Also, the O'Reilly Head First books are usually good - with a fairly light-
hearted, humorous approach for starters - and their "Head First Programming"
book is Python based. (
[http://shop.oreilly.com/product/9780596802387.do?sortby=publ...](http://shop.oreilly.com/product/9780596802387.do?sortby=publicationDate#PowerReview)
)

Does it have to be a book ? Maybe a subscription to something like Code School
( <http://www.codeschool.com> ) would also be quite cool, as they have courses
like "Try Ruby" and "Rails for Zombies" .

------
anthonyb
I'm just putting the finishing touches on Hello Python
(<http://manning.com/briggs>). It's not out in print yet, so I don't know
whether it's what you're looking for, but you can get it on Manning's MEAP
program.

The basic theme of the book is that I replicate the path that most programmers
follow when they learn how to program - start with something small and build
up. I cover games and a couple of Python's more important tools, like Twisted,
Pyglet and Django.

------
andrewhillman
Learn Python the Hard Way... you can check the free html formatted version
<http://bit.ly/tRvpWo> to see it first hand.

------
gruseom
I've heard good things about
[http://www.amazon.com/gp/product/0982106017?ie=UTF8&tag=...](http://www.amazon.com/gp/product/0982106017?ie=UTF8&tag=playwithpyth-20&linkCode=as2&camp=1789&creative=9325&creativeASIN=0982106017)
(I've left in the author's affiliate link), which is also online at
<http://inventwithpython.com/chapters>.

------
kennystone
An arduino board with an intro book might be a good gift for beginner
programmers.

<http://shop.oreilly.com/product/9780596155520.do>

It's incredibly difficult to learn to program if you are doing it just for the
sake of learning.

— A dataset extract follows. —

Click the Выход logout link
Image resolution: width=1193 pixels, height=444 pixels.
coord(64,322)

Most people learn best and stay motivated with a real
project.

------
karlzt
>> What's currently considered to be the best intro to programming?

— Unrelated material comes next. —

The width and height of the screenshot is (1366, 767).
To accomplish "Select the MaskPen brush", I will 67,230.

LPTHW <http://learncodethehardway.org/>

------
cschmidt
My son liked "Hello World! Computer Programming for Kids and Other Beginners",
which teaches python. He preferred it to Zed Shaw's "Learn Python the Hard
Way".

------
benkant
I currently recommend "Python the Hard Way". I learnt using the MicroSoft
BASIC manual that was around circa 1986 and I turned out ok.

------
alexgodin
Learn Python the Hard Way

------
kung-fu-master
Why not HTDP or SICP?

------
billpatrianakos
Depends on what the goal is. Considering who's asking I'd assume the other
commenters options would seem more attractive but I'd honestly never discount
a good old "For Dummies" book. Seriously! I was about 17 when I deciding to
move from online tutorials to books and I found that I really couldn't
appreciate the O'Reilly books or any of the other suggestions you'd expect
from this crowd until after I got through a couple of "For Dummies" books.
"PHP for Dummies" was my favorite of the ones I read.

I'm sure I'll be laughed at for suggesting it but they're really amazing at
explaining things in layman's terms, there's usually some project that's
useful that you build throughout it, and you actually retain the information
when you're done. I know they don't teach you the latest greatest but as a
beginner you don't need that stuff anyway and the fundamentals are what it's
really about. "For Dummies" books are underrated. They're not cool but they
work.